Data types are called "modes" in Algol 68. Each mode defines a set of
static properties that apply to values which are "acceptable" to that
mode. An integral value 12, for example, is acceptable to the mode
'int'. In other programming languages we would say that 12 is a value
of type int.
As such, modes only exist at compile-time [1], and guide the compiler
to generate code such as the static properties of the values
acceptable to these modes are always preserved. The particular values
acceptable to that mode, created and manipulated by the program, on
the other hand, are internal objects and exist at run-time.
Formal declarers for row modes:
[]int { row of integers }
[][]int { row of row of integers }
[,]int { row row of integers }
The bounds of multiples are dynamic up to the point the value gets
generated. Once the multiple comes to existence, its bounds stay the
same and cannot be changed. What is more, a name that refers to a
multiple can only be made to refer to another multiple having exactly
the same bounds.
For example, consider the following name that refers to a multiple of
three reals yielded by a sample generator:
[3]real vector;
At the point the multiple gets generated, it contains three undefined
reals.

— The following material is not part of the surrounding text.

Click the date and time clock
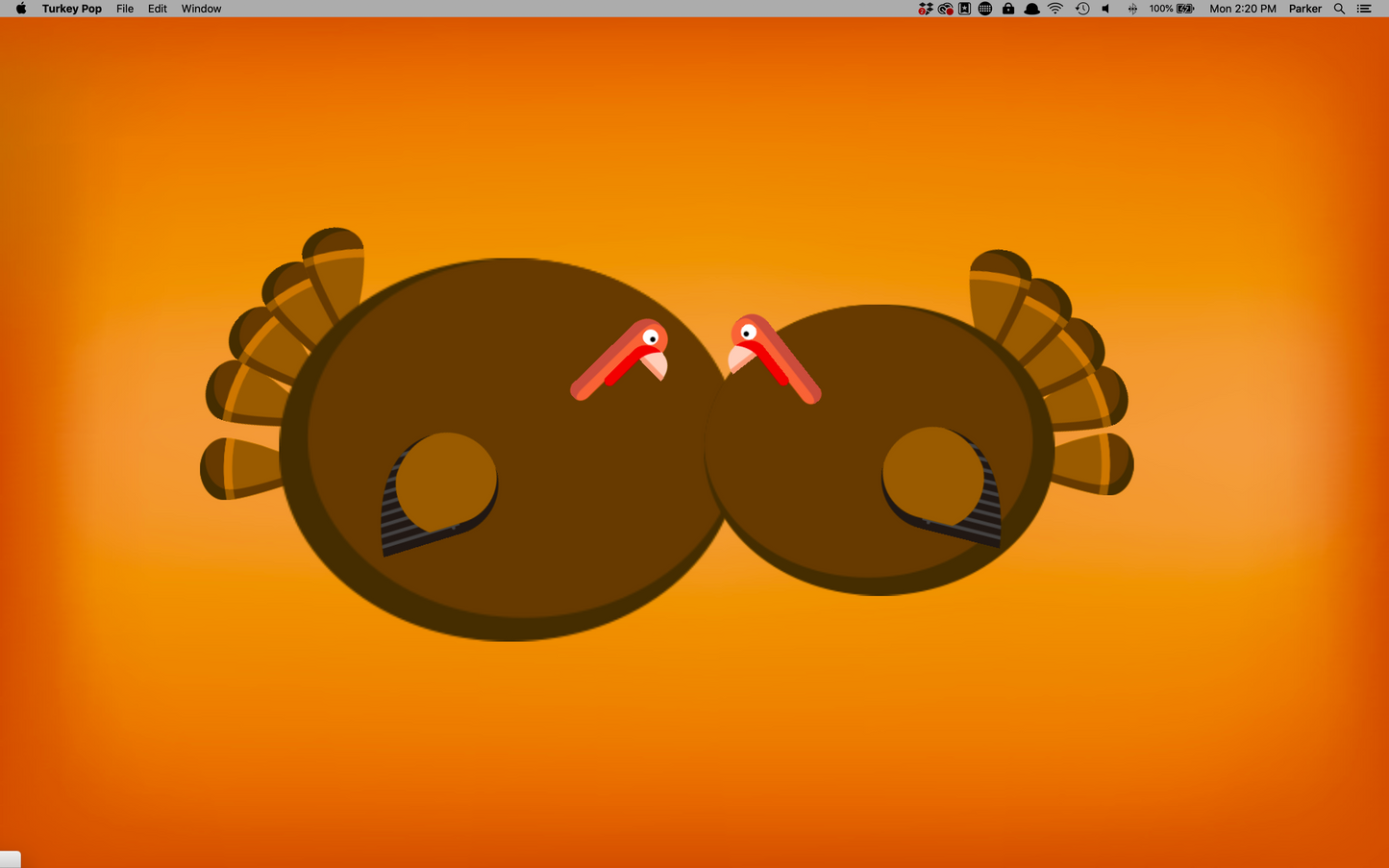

In the case of GCC, these reals are all 0.0. We can now use
an assignation to supercede the multiple referred by that name. For
example:
vector := (1,0,1);
Assigning a multiple value involves checking the bounds of the value
being assigned, to make sure they match exactly with the bounds of the
value being superceded. In this case, the bounds of the assigned
value are '1:3', which match with the bounds of the original
'(0.0,0.0,0.0)'. The assignation is valid and is carrief forward.

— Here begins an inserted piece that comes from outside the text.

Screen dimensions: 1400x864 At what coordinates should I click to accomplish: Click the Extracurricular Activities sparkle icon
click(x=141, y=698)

Thereafter the name 'vector' will refer to (a copy of) the value
'(1.0,0.0,1.0)'.
Had we written instead:
vector := (1,0);
We would then have triggered a run-time error complaining about the
disparity of bounds: you cannot make the name to refer to a multiple
of two reals. Since assignation is the only way provided by the
language to supercede the value referred by a name, this check is
enough to guarantee that once a name is made to refer to some given
multiple, it will always refer to multiples having the same number of
elements.
This explains why the bounds of a multiple are not a property part of
the mode they are acceptable to, but only of the particular multiple
value. This is not to be confused with the rank of the multiple,
which is in fact a static property of the row mode and therefore
checked at compile-time.
Footnotes:
[1] United modes, whose values include an overhead that identify the
mode of the value currently stored, refer to modes but only indirectly
and always relative to the acceptable modes, so this statement still
holds true.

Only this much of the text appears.